- [Study text]:
# # # #
A federal judge in Seattle, Judge John Coughenour, gave a ludicrously light sentence to a would-be terrorist that attempted to sneak into the US to carry out a bombing plot at Los Angeles International. Even worse than the sentence, however, was Coughenour's accompanying lecture to the Bush administration on the proper role for the judiciary in addressing terrorism -- after Coughenour had just demonstrated his essential cluelessness about its nature.

Eric Posner and Adrian Vermeule take apart Coughenour's legal reasoning as well in a Washington Post column this morning:

British and American traditions are two-sided: They acknowledge that governments have an obligation to protect people's lives as well as their liberties. No nation preserves liberty atop a stack of its own citizens' corpses, but if one did, it would not be worth defending.

The spurious assumption behind both cliches is that whatever package of civil liberties happens to exist at the time a terrorist threat arises must be maintained at all costs; adjustments that reduce liberty are bad even if they produce greater gains in security, potentially saving people's lives. This is a virulent form of the fallacy of the status quo -- that whatever exists must be good. In fact, the balance between security and liberty is constantly readjusted as circumstances change. A well-functioning government will contract civil liberties as threats increase. A government that refuses to adjust its policies has simply frozen in the face of the threat. It is pathologically rigid, not enlightened.

The two cliches about terrorism are familiar from debates among commentators and politicians. What is new and surprising is their citation by judges as self-evident truths. Judges do badly when they appeal to speculative causal theories about terrorism or to the romantic ideals of civil libertarianism. Both are incompatible with the kind of balancing that is so much a part of the judicial function. That ideals have a tendency to explode on the rock of fact was spectacularly demonstrated in Britain, where terrorist carnage occurred just a few months after the detainees in Lord Hoffman's case were released under legal compulsion. It is too soon to tell whether there was a causal connection between the two events, but Lord Hoffman's casual dismissal of the threat to citizens' lives now appears grotesque.
# # # #
- [Source material]:
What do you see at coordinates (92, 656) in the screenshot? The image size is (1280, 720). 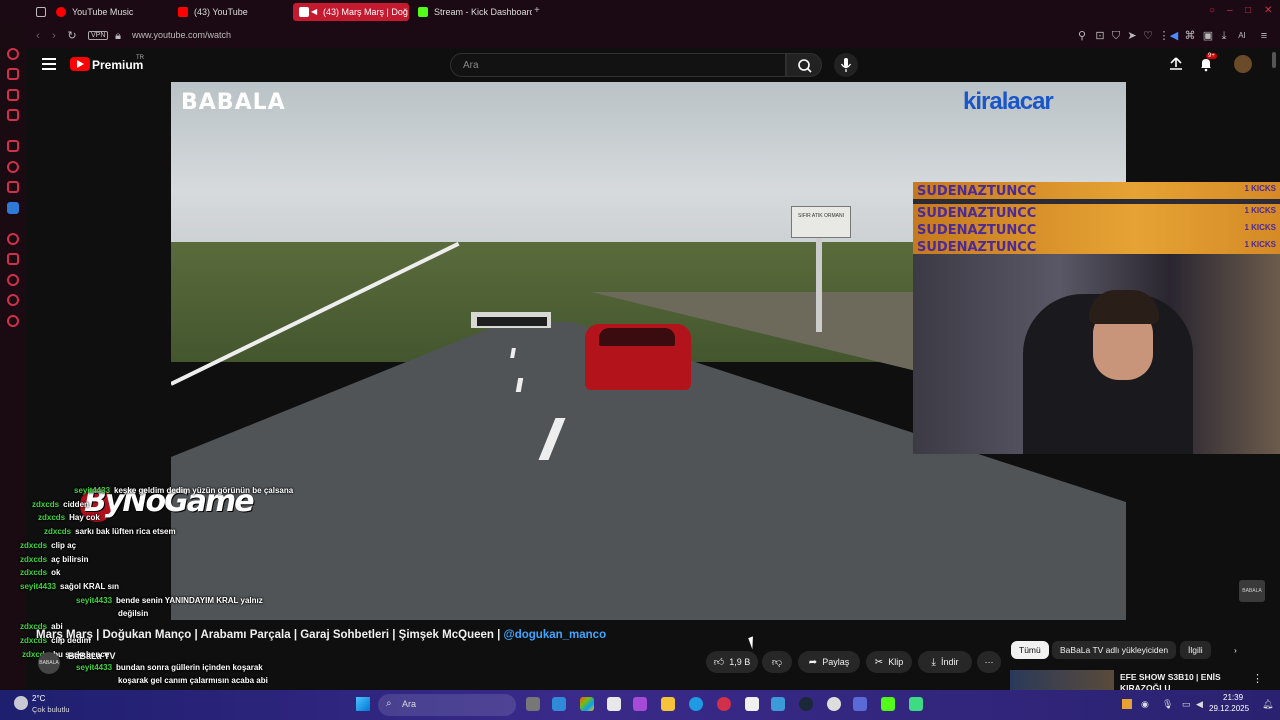 I see `channel-name: BaBaLa TV` at bounding box center [92, 656].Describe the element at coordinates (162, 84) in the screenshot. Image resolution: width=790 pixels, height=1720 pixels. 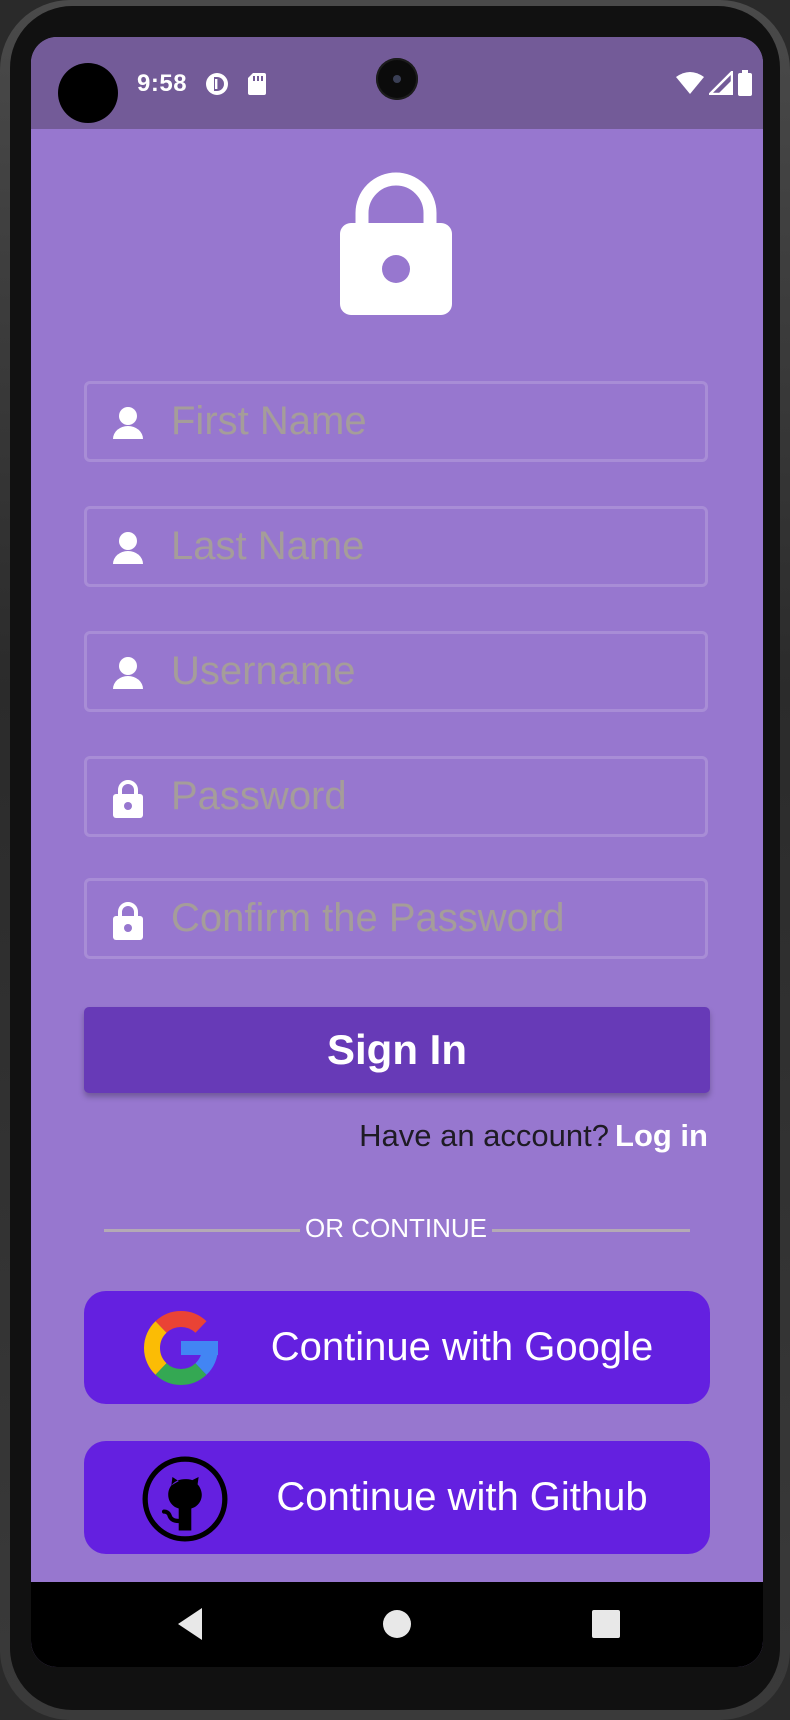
# # # #
- [What you are asked to do]:
Answer these about the post on Judge Coughenour's sentence:
(a) In what city does Judge John Coughenour sit?
(b) In which newspaper did Eric Posner and Adrian Vermeule's column run?
(c) According to the quoted column, in what country did terrorist carnage occur a few months after the detainees in Lord Hoffman's case were released?

- [Result of the exercise]:
(a) Seattle
(b) The Washington Post
(c) Britain